### Instructions to follow
Transcribe exactly, and without pictures, only the lines from the one bearing "Click the 'hitmancrewzz said:' quote link" through the final line of the data below.
[Data supplied]
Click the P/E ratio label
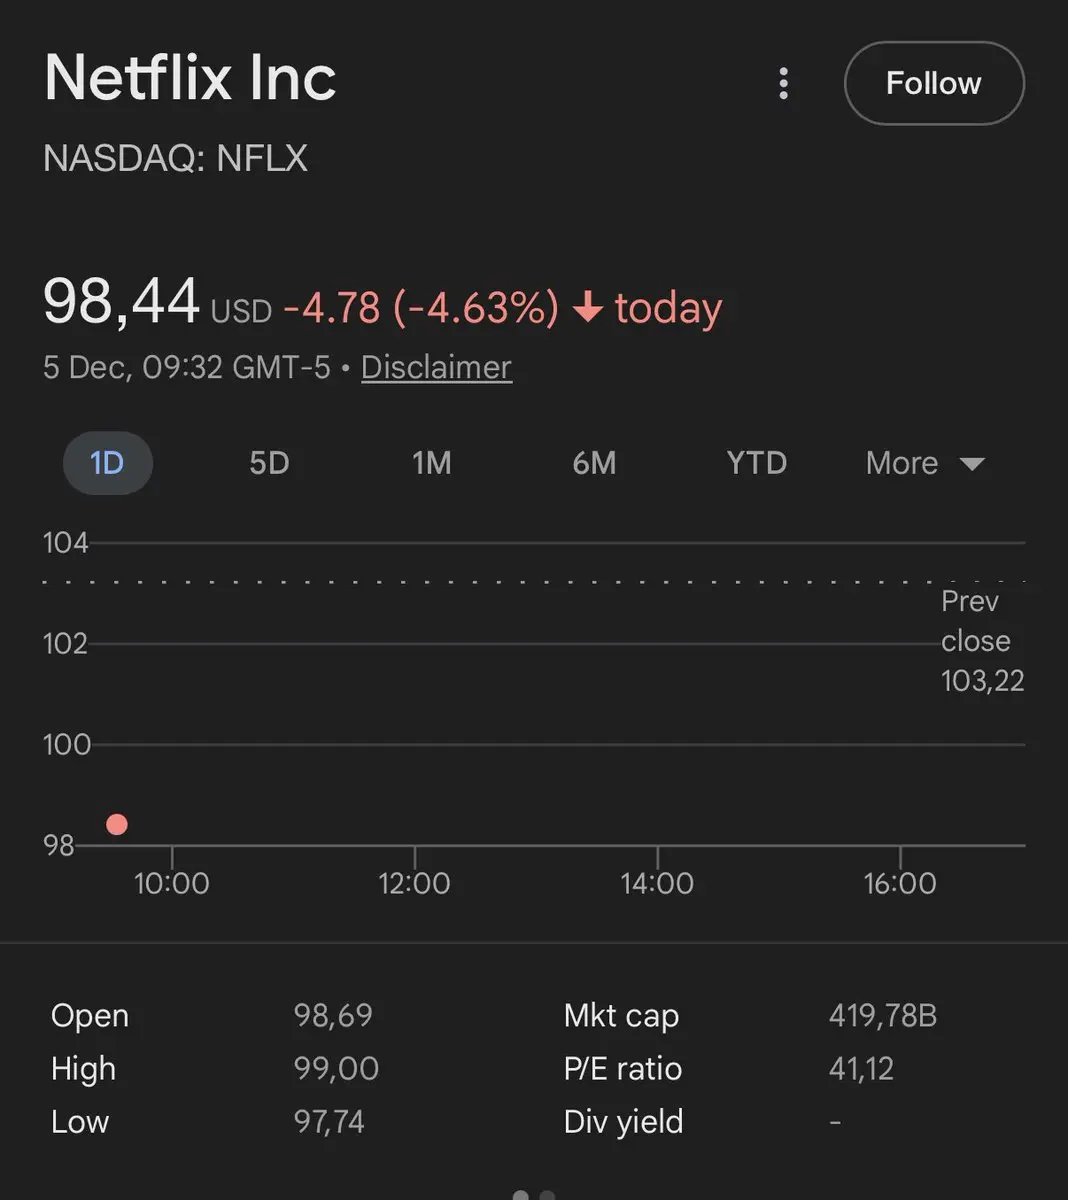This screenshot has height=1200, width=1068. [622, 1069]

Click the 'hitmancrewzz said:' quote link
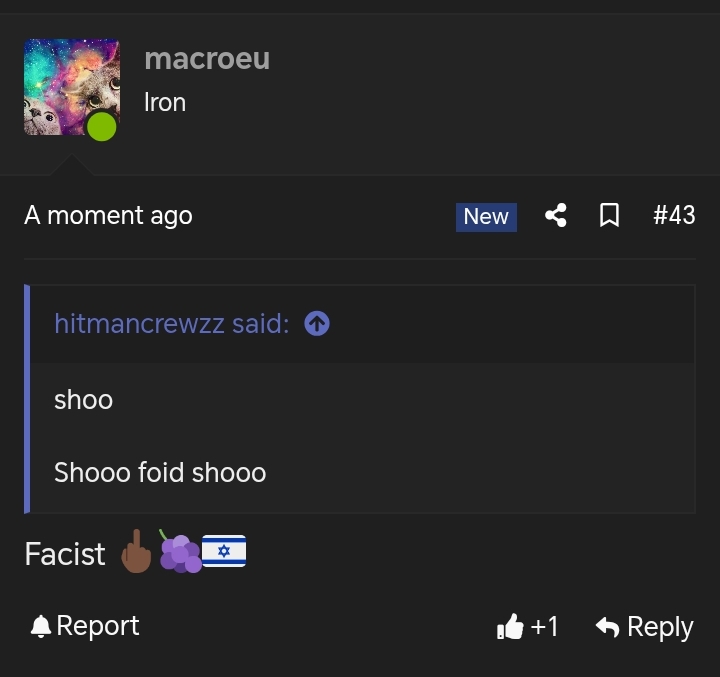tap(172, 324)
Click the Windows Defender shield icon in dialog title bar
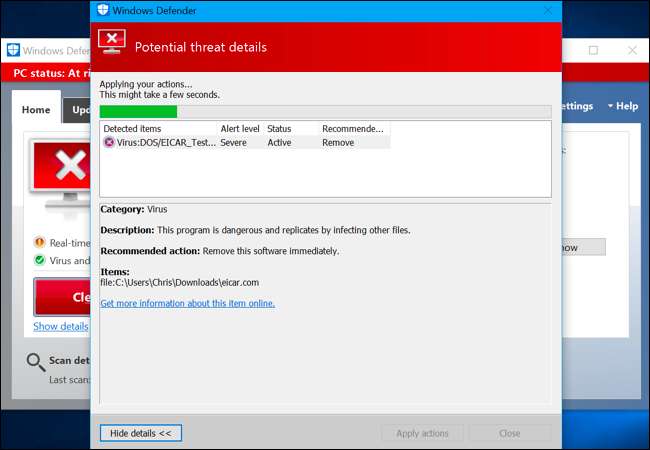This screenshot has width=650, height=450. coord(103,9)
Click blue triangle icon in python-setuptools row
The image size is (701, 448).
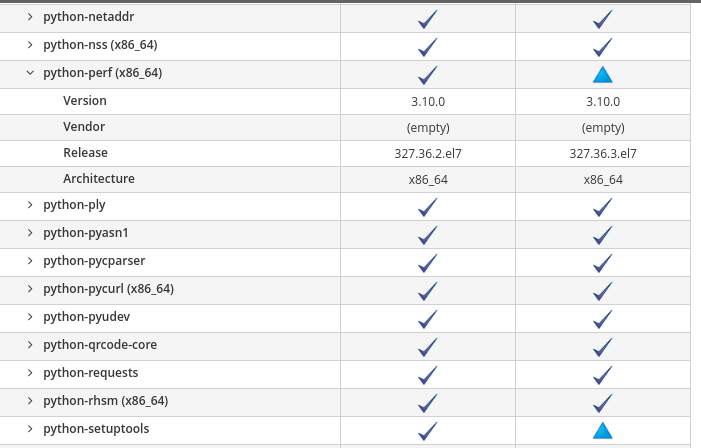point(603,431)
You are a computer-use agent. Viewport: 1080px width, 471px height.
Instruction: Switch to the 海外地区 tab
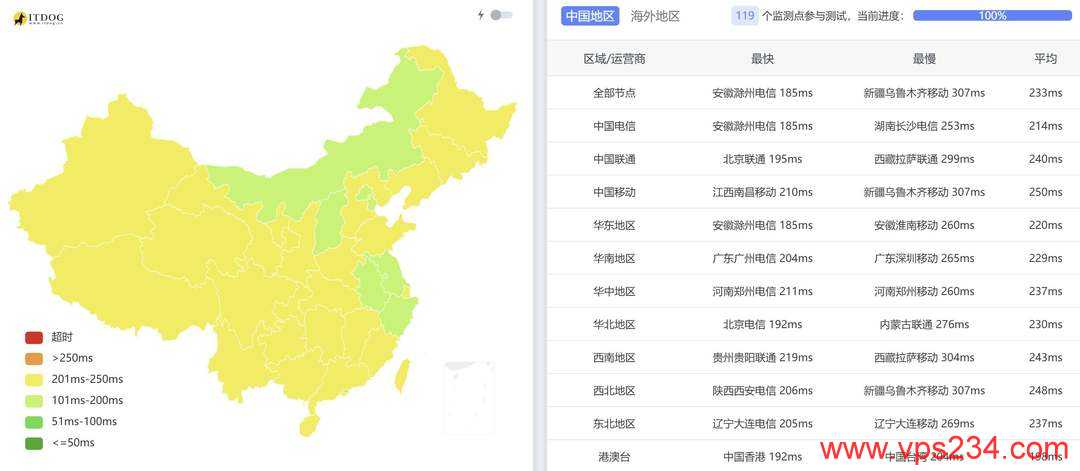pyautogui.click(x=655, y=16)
[/Data supplied]
### Exercise solution
Click the 'hitmancrewzz said:' quote link
tap(172, 324)
Click the Windows Defender shield icon in dialog title bar
This screenshot has width=650, height=450. coord(103,9)
Click blue triangle icon in python-setuptools row
The image size is (701, 448).
point(603,431)
You are a computer-use agent. Viewport: 1080px width, 471px height.
Instruction: Switch to the 海外地区 tab
pyautogui.click(x=655, y=16)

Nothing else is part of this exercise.